(DATA SECTION):
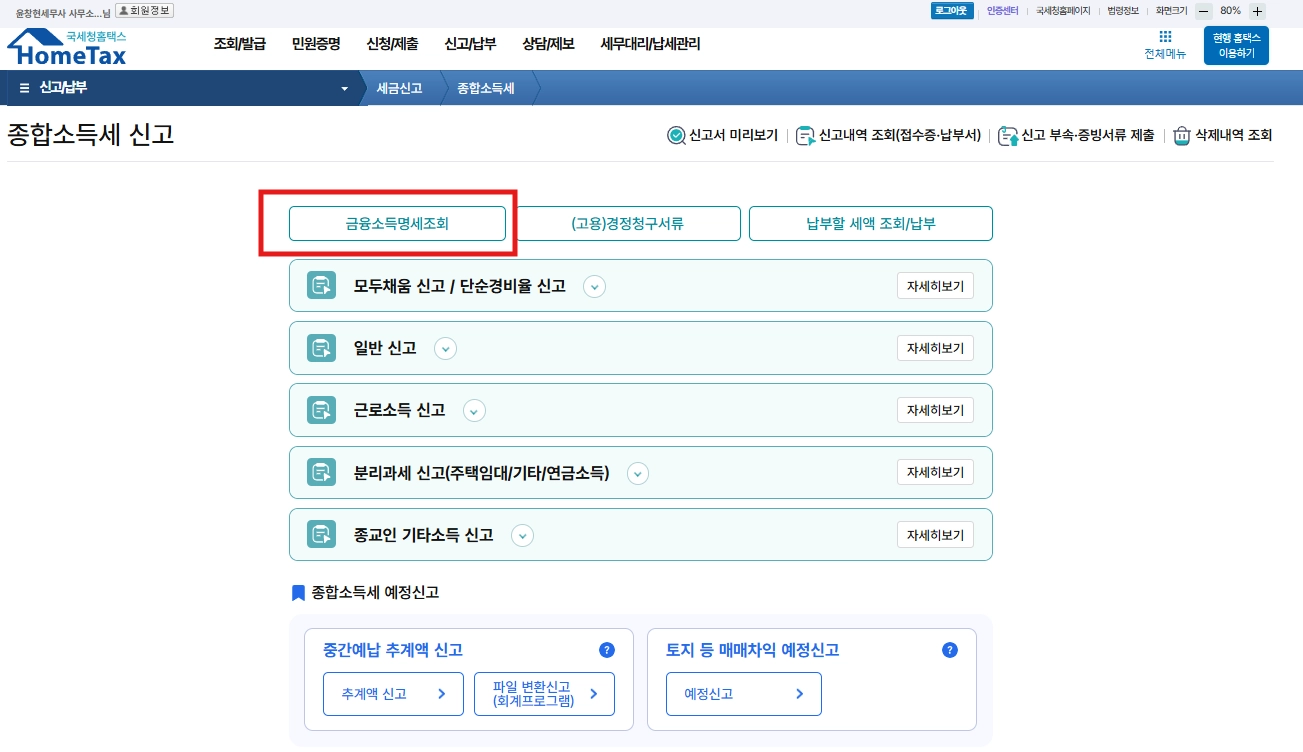
Task: Click the 로그아웃 button
Action: tap(951, 11)
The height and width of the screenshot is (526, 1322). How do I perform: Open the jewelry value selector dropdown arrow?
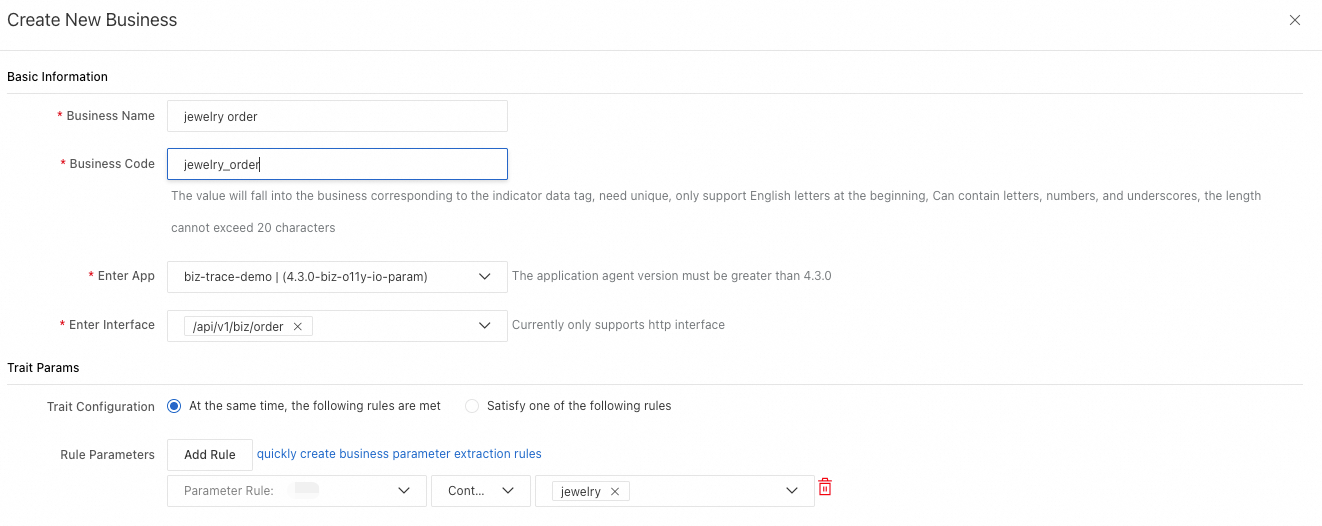tap(792, 491)
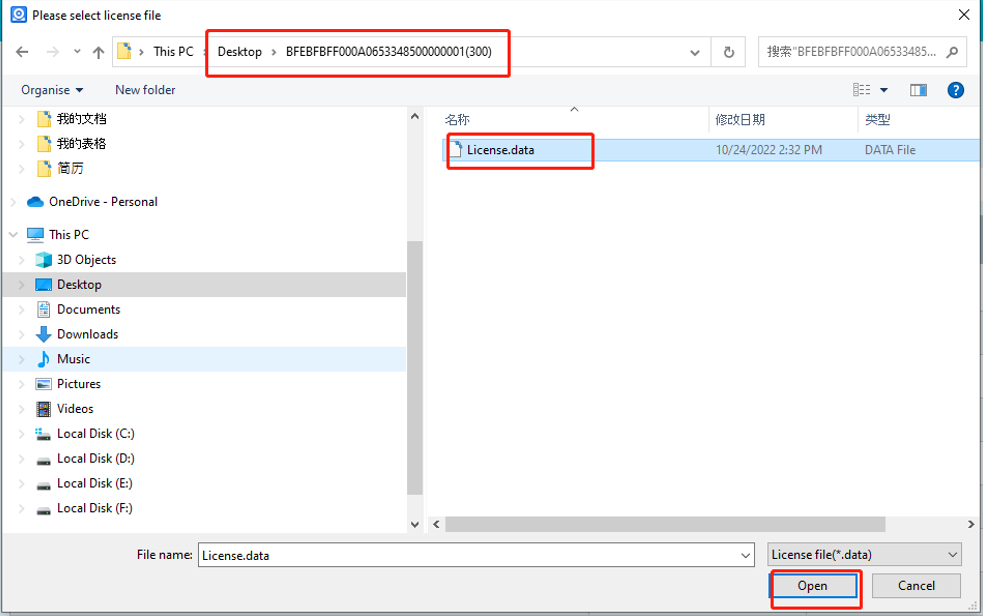983x616 pixels.
Task: Toggle the preview pane icon
Action: 918,90
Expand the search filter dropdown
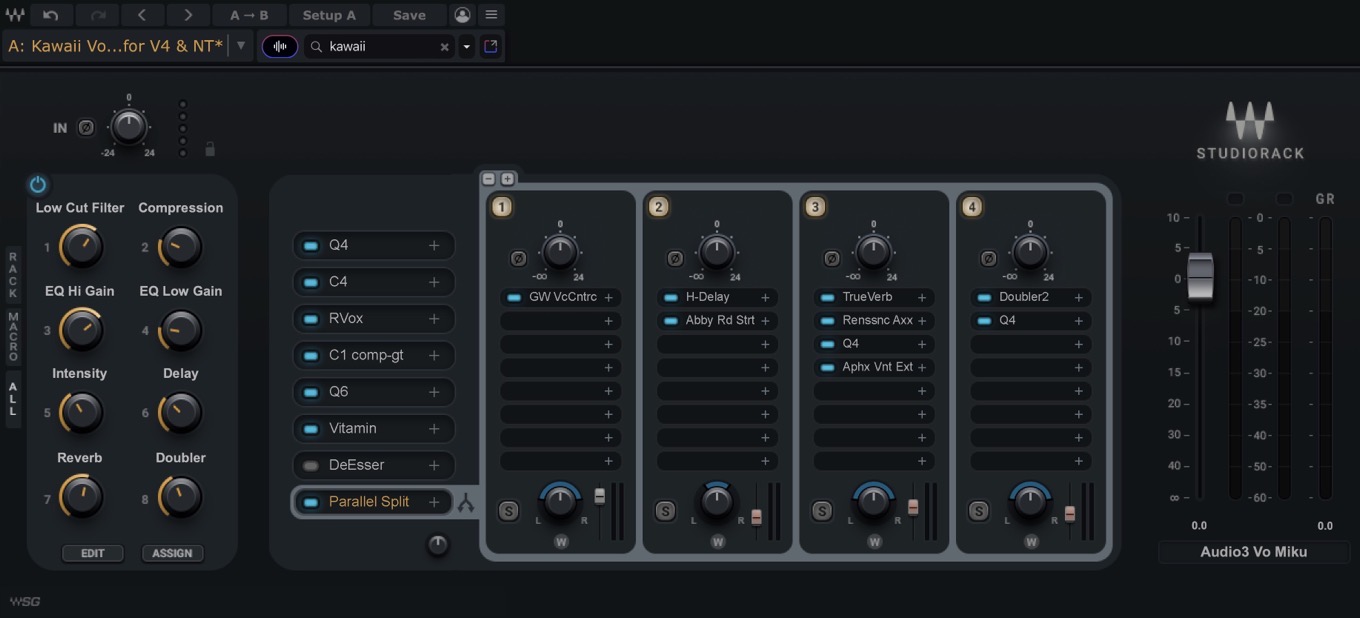This screenshot has height=618, width=1360. click(466, 47)
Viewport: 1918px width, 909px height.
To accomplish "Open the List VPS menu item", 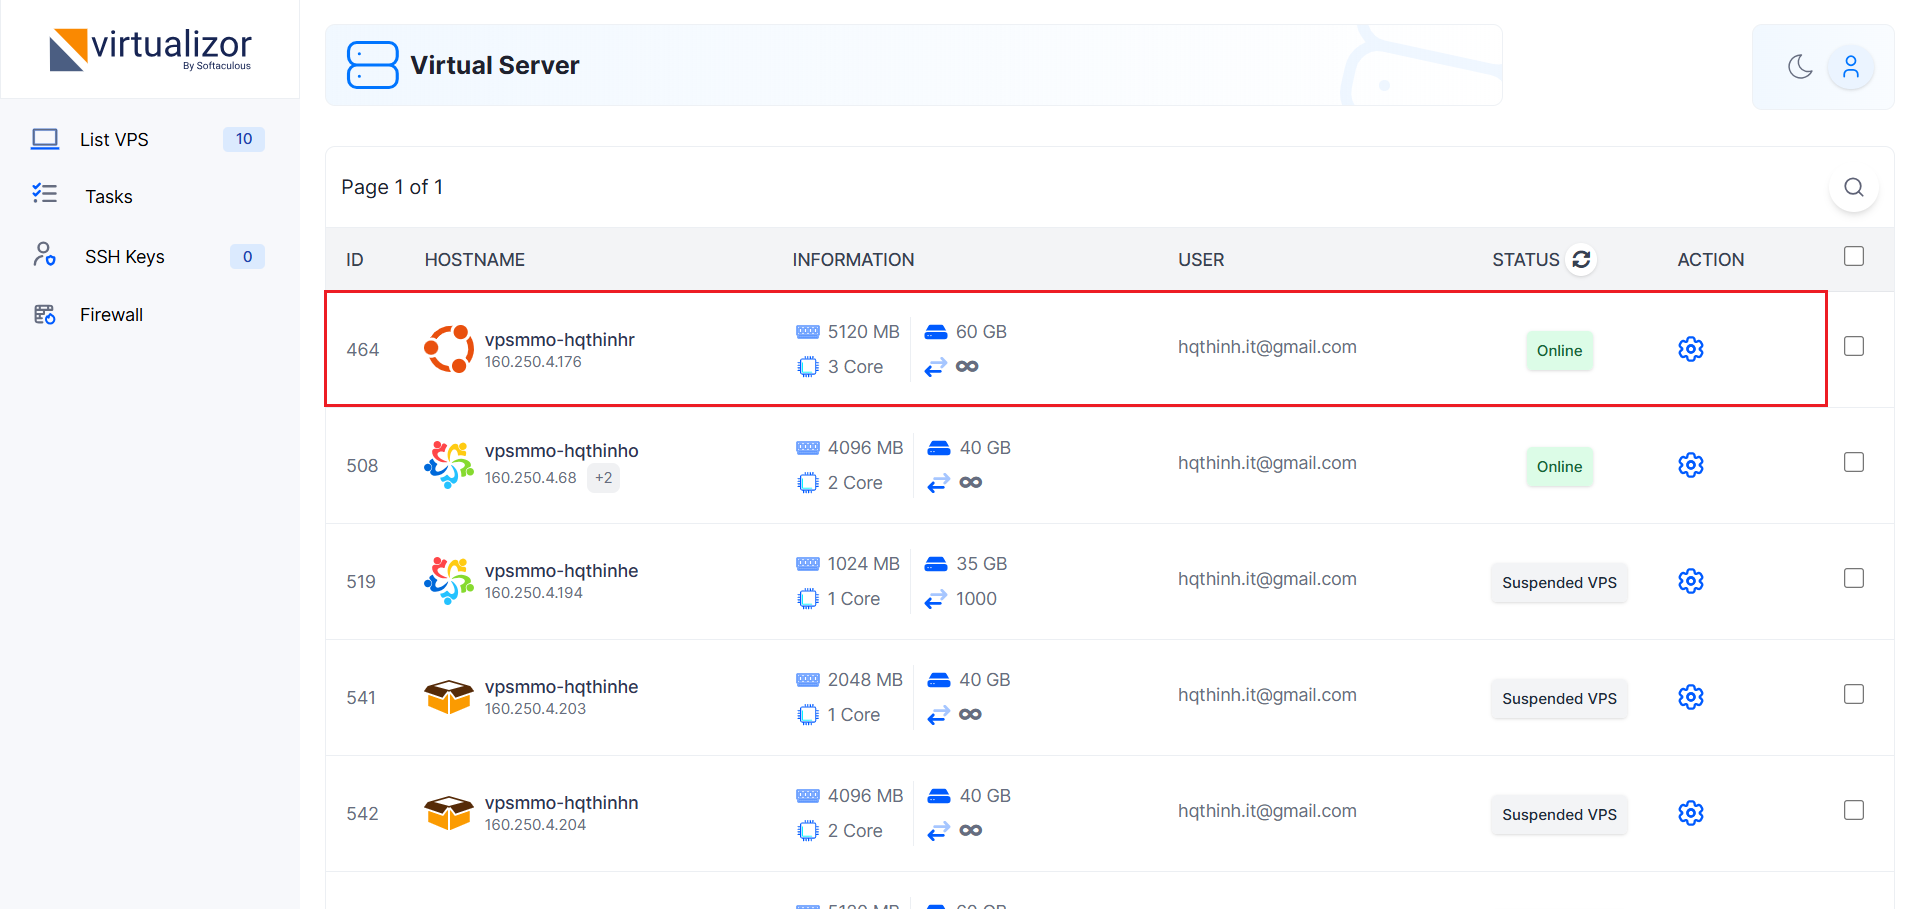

(ACTION ITEM): Set down exactly, line for line, the data from the line that contains "Viewport: 1918px width, 909px height." through its last line, keeping pictures out.

(EXERCISE RESPONSE):
Viewport: 1918px width, 909px height.
To accomplish "Open the List VPS menu item", 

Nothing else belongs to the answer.